» DATA SECTION
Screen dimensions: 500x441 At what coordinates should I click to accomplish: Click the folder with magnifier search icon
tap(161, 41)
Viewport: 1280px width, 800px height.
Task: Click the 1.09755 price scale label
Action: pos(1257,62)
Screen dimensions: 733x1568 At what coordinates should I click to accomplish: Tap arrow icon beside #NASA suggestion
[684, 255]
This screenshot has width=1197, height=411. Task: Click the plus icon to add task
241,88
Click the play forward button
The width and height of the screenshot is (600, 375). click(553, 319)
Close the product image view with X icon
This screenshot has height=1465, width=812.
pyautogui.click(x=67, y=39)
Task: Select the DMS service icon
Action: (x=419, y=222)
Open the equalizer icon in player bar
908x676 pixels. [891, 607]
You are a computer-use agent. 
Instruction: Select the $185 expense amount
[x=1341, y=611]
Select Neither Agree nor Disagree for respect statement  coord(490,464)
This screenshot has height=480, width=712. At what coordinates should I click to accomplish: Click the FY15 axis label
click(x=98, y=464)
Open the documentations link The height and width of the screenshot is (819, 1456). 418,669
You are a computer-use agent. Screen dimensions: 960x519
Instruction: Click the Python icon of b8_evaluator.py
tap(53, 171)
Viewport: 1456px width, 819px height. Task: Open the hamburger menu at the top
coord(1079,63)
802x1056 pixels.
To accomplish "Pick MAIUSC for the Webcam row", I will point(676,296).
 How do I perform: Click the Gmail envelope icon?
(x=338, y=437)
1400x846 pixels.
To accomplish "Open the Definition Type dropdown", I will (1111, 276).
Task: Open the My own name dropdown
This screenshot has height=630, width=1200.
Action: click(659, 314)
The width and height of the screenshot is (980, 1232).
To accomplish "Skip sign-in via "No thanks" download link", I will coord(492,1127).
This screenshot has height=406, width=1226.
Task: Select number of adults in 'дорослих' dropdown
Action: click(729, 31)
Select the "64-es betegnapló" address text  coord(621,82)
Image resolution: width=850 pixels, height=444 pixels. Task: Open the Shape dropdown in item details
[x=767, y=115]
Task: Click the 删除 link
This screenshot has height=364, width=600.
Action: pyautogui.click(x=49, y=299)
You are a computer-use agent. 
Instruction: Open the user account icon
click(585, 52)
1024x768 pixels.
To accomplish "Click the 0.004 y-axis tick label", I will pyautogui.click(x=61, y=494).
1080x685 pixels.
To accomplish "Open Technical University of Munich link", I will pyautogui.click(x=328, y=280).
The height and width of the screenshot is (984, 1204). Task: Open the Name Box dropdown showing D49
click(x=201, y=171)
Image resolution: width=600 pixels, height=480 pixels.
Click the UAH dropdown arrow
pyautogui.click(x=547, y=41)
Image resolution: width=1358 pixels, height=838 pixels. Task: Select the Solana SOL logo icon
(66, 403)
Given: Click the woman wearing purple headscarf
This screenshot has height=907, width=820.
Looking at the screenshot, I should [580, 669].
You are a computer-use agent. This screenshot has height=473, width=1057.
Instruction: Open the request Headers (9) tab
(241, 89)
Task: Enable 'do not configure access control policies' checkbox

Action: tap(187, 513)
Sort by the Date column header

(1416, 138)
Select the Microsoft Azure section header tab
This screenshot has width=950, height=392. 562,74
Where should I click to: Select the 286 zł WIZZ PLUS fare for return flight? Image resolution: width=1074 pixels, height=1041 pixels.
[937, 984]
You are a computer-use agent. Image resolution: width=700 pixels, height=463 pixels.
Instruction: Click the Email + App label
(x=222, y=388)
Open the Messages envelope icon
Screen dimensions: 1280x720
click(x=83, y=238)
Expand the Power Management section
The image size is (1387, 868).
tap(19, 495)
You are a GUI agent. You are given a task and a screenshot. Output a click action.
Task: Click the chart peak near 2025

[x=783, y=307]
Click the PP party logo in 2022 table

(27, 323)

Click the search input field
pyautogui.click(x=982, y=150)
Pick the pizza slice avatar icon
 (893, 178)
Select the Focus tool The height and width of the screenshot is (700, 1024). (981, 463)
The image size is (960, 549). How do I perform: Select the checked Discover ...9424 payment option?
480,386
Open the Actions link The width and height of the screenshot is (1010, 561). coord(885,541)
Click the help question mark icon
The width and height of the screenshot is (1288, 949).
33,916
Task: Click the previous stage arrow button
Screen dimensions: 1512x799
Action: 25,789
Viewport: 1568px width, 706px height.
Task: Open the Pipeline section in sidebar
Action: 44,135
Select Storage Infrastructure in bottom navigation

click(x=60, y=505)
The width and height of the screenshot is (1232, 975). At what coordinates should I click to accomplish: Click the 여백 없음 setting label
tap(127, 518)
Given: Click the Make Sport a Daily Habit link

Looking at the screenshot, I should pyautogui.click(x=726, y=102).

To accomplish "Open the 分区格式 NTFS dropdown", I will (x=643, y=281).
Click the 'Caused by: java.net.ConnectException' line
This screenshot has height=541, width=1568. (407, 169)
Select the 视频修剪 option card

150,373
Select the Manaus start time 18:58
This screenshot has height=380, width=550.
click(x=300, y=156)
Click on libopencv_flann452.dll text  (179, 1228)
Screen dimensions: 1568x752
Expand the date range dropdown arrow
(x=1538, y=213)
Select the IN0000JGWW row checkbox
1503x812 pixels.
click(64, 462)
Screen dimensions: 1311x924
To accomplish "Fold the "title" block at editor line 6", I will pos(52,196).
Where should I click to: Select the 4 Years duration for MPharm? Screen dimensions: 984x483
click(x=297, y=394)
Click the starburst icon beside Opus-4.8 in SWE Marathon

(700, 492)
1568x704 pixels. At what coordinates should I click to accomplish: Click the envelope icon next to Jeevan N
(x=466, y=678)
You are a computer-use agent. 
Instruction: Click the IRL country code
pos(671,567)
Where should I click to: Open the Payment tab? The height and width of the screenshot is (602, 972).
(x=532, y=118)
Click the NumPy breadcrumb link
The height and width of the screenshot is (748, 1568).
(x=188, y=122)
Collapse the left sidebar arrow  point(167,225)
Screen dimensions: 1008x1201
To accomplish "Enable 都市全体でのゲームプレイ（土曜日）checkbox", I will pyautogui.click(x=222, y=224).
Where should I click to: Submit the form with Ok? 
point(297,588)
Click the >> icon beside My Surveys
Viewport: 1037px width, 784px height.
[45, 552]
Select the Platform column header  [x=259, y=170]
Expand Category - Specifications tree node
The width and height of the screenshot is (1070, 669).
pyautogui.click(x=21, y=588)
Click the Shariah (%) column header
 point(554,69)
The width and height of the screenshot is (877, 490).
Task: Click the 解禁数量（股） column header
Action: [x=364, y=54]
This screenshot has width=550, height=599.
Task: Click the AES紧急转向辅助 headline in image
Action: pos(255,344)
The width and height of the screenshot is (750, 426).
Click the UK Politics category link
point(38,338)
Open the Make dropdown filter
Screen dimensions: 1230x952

» REQUIRED TASK
Reproduce word for word everything in the material from the line containing "Open the Actions" down to the line containing "(x=188, y=122)", including both of those lines.

» THE REPLY
Open the Actions link The width and height of the screenshot is (1010, 561). coord(885,541)
Click the help question mark icon
The width and height of the screenshot is (1288, 949).
33,916
Task: Click the previous stage arrow button
Screen dimensions: 1512x799
Action: 25,789
Viewport: 1568px width, 706px height.
Task: Open the Pipeline section in sidebar
Action: 44,135
Select Storage Infrastructure in bottom navigation

click(x=60, y=505)
The width and height of the screenshot is (1232, 975). At what coordinates should I click to accomplish: Click the 여백 없음 setting label
tap(127, 518)
Given: Click the Make Sport a Daily Habit link

Looking at the screenshot, I should pyautogui.click(x=726, y=102).

To accomplish "Open the 分区格式 NTFS dropdown", I will (x=643, y=281).
Click the 'Caused by: java.net.ConnectException' line
This screenshot has height=541, width=1568. (407, 169)
Select the 视频修剪 option card

150,373
Select the Manaus start time 18:58
This screenshot has height=380, width=550.
click(x=300, y=156)
Click on libopencv_flann452.dll text  (179, 1228)
Screen dimensions: 1568x752
Expand the date range dropdown arrow
(x=1538, y=213)
Select the IN0000JGWW row checkbox
1503x812 pixels.
click(64, 462)
Screen dimensions: 1311x924
To accomplish "Fold the "title" block at editor line 6", I will pos(52,196).
Where should I click to: Select the 4 Years duration for MPharm? Screen dimensions: 984x483
click(x=297, y=394)
Click the starburst icon beside Opus-4.8 in SWE Marathon

(700, 492)
1568x704 pixels. At what coordinates should I click to accomplish: Click the envelope icon next to Jeevan N
(x=466, y=678)
You are a computer-use agent. 
Instruction: Click the IRL country code
pos(671,567)
Where should I click to: Open the Payment tab? The height and width of the screenshot is (602, 972).
(x=532, y=118)
Click the NumPy breadcrumb link
The height and width of the screenshot is (748, 1568).
(x=188, y=122)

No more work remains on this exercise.